MMUT

Management

Neurodevelopmental outcome is highly influenced by the duration of the coma and the peak of hyperammonemia highlighting the need for a rapid diagnosis and management of the patient.

Management of acute decompensation in emergency (prevent catabolism and enhance anabolism)

  • Rehydration
  • Stop all protein intake for 24-48 h (protein have to be reintroduce progressively after)
  • Start intravenous glucose (up to 4 to 10 mg/kg/min depending on age) together with electrolytes in isotonic solutions. Insulin is sometimes added

Specific treatment to be considered depending on the patient status

  • Treatment of hyperammonemia (benzoate sodium +/- N-acetylglutamate)
  • Vitamine B12 (if responsive 1 mg/day IM)
  • L-carnitne (50 to 100 mg/kg/d)
  • Treatment of the trigger to avoid catabolism (infection…)

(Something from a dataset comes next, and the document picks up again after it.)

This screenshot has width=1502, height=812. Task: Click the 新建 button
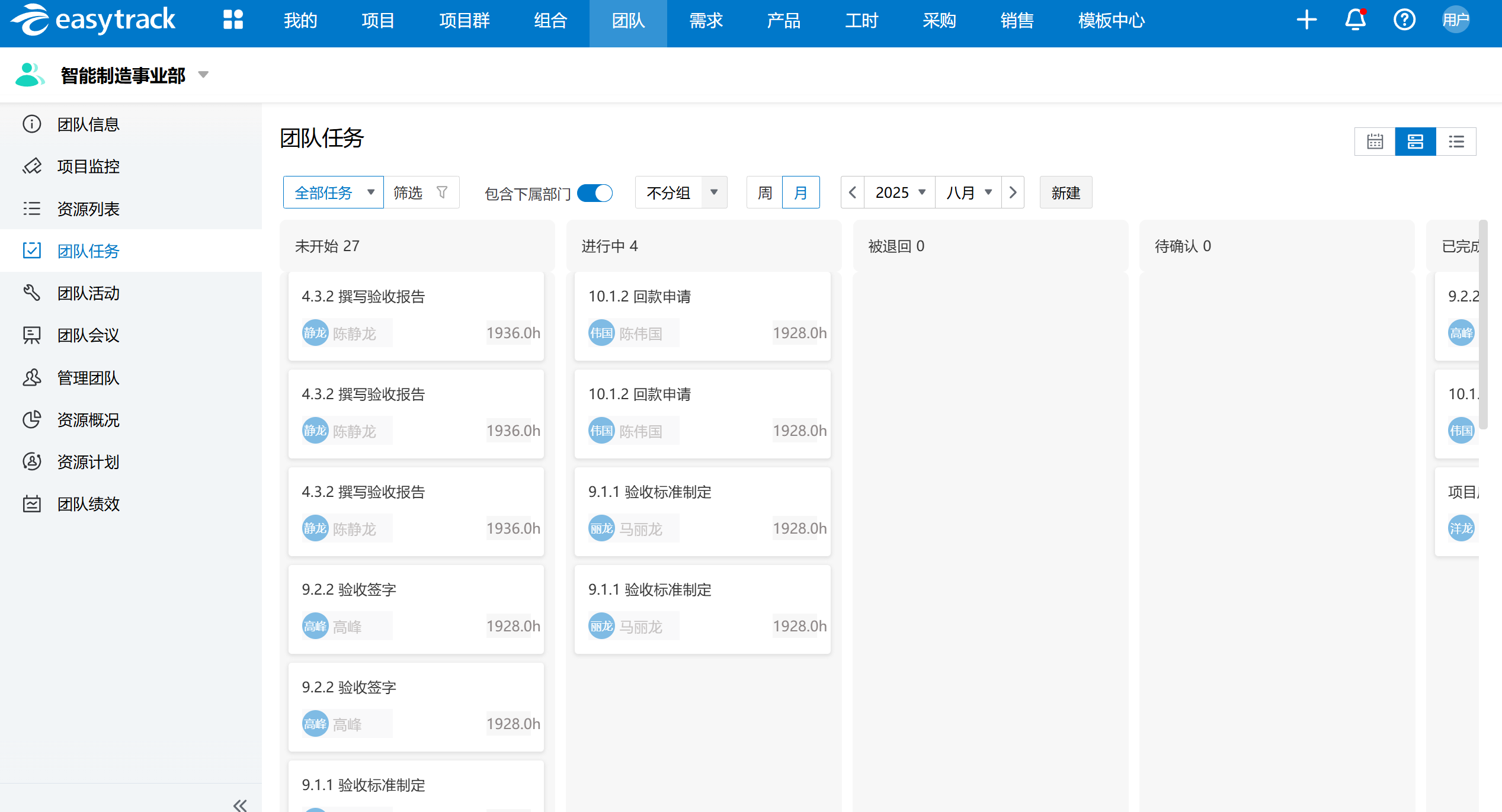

Sampled blood/urine for monitoring the MMA levels.

Long-term management
The treatment relies mainly on a life-long protein restricted diet to lessen the toxic metabolites in association with a high caloric intake to promote anabolism. Natural protein needs to be carefully titrated to allow for normal growth, while avoiding an excessive propiogenic amino acid load. Adjustment protein intake, based on clinical and laboratory findings, is needed throughout life for these patients. Hydroxocobalamin, carntine and antibiotics are often associated to control MMA levels.